[Stored items]
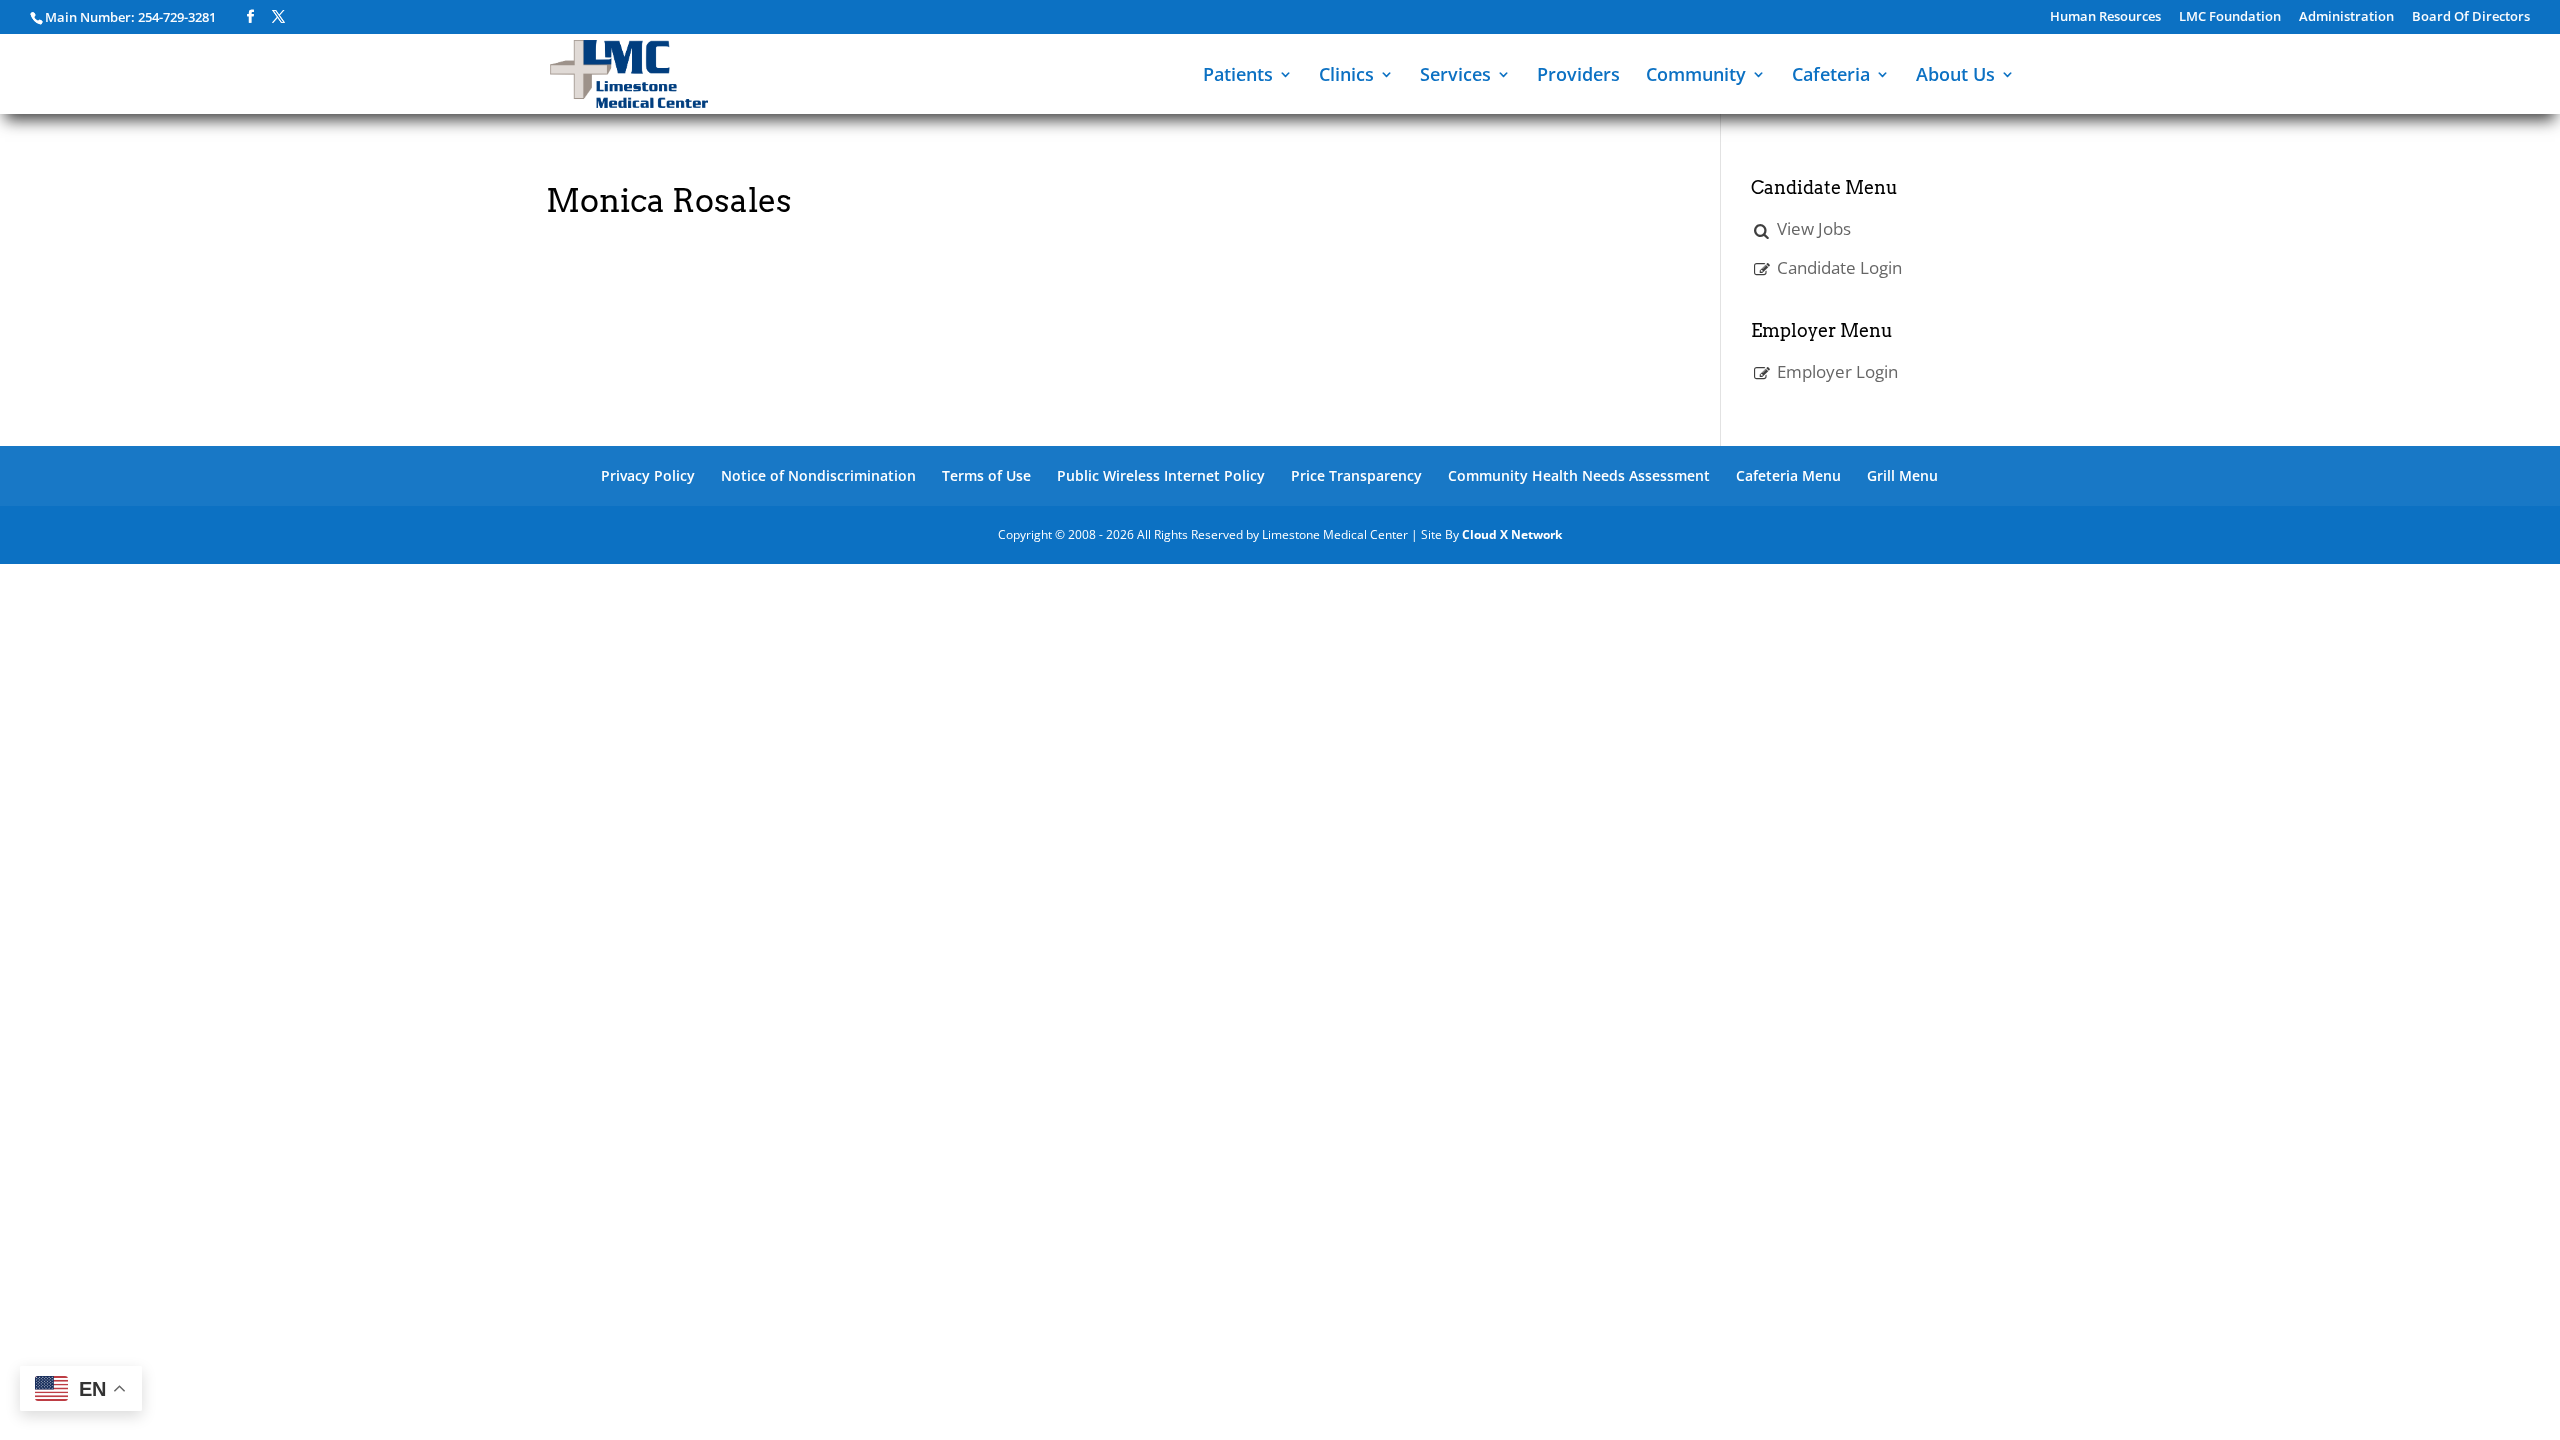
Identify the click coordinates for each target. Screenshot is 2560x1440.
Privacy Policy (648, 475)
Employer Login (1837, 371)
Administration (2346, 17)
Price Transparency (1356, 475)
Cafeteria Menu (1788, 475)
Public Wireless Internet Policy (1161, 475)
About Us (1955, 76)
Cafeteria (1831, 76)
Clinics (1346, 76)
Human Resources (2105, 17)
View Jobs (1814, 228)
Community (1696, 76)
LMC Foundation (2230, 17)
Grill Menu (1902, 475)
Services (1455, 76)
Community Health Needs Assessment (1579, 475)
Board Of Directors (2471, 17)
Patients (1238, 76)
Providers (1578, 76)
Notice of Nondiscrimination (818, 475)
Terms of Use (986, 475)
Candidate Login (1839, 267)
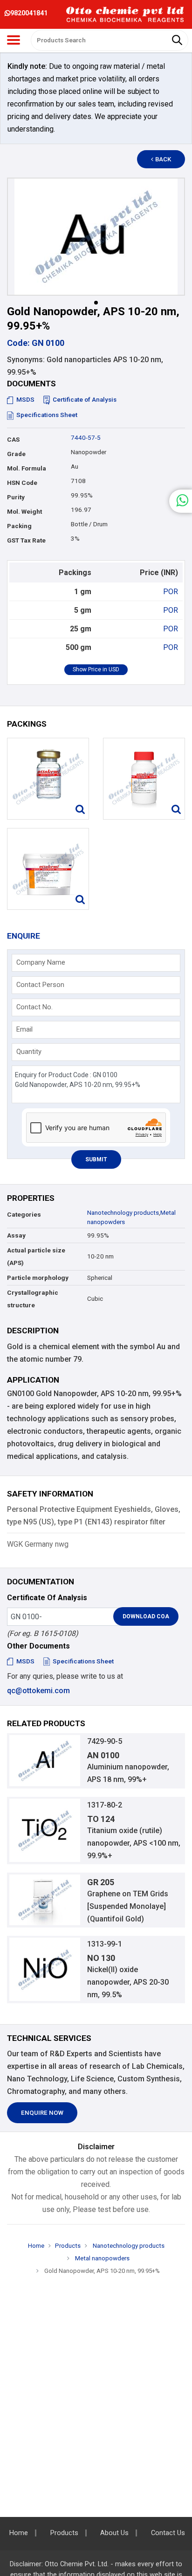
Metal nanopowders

WORK REQUEST. Please copy the data above character for character, skipping any pictures.

TASK ANSWER.
Identify the click coordinates for each target. Screenshot is 2560x1440.
Privacy Policy (648, 475)
Employer Login (1837, 371)
Administration (2346, 17)
Price Transparency (1356, 475)
Cafeteria Menu (1788, 475)
Public Wireless Internet Policy (1161, 475)
About Us (1955, 76)
Cafeteria (1831, 76)
Clinics (1346, 76)
Human Resources (2105, 17)
View Jobs (1814, 228)
Community (1696, 76)
LMC Foundation (2230, 17)
Grill Menu (1902, 475)
Services (1455, 76)
Community Health Needs Assessment (1579, 475)
Board Of Directors (2471, 17)
Patients (1238, 76)
Providers (1578, 76)
Notice of Nondiscrimination (818, 475)
Terms of Use (986, 475)
Candidate Login (1839, 267)
Metal nanopowders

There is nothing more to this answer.